“Apple surprised us by announcing it was launching a fourth-generation iPad just seven months after it rolled out the Retina display-equipped third-generation iPad in March,” Chris Foresman reports for Ars Technica. “Though externally it remains almost identical to the third-gen iPad—save its new Lightning connector, which replaces the 30-pin Dock connector—internally Apple has revved up its processor.”

“We spent the weekend with an iPad 4 and iPad 3 in the Orbiting HQ, benchmarking the new processor and spending time in various apps to see if Apple’s performance claims held up,” Foresman reports. “Overall, it seems as though we can take Apple at their word. But depending on the apps you use, you may not notice a tons of improvement until developers learn to better exploit the A6X processor’s power.”

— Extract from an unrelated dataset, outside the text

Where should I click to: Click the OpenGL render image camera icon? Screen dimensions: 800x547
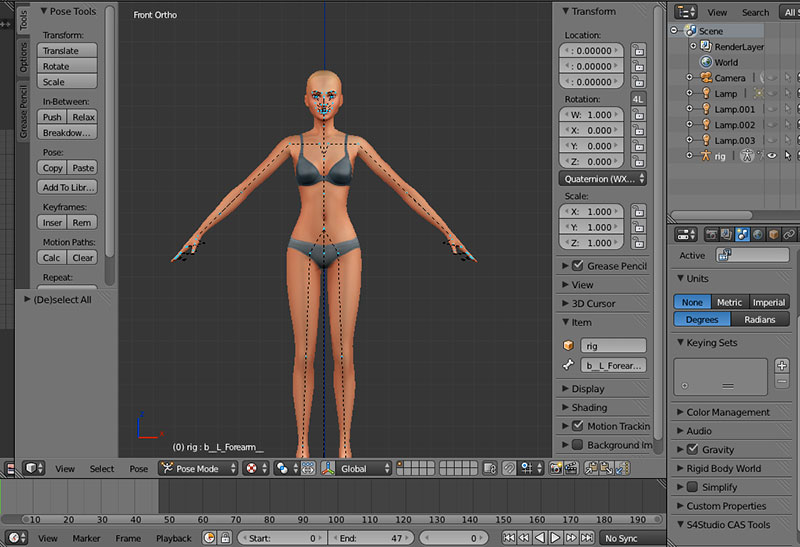[555, 468]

Foresman reports, “What’s perhaps a bit surprising is the dual-core A6X can more than keep up with the ARM-based quad-core Tegra3 (such as found in the Google Nexus 7 or Microsoft Surface). The ‘Swift’ core is using a slightly revised design similar in some respects to the Cortex A9 in the A5X and Tegra3. It uses an optimized memory architecture that moves data in, out, and around the cores much faster than most ARM-based mobile processors. The end result is that Apple’s processors seem to be getting more performance from two slightly faster clocked cores than other devices running four cores.”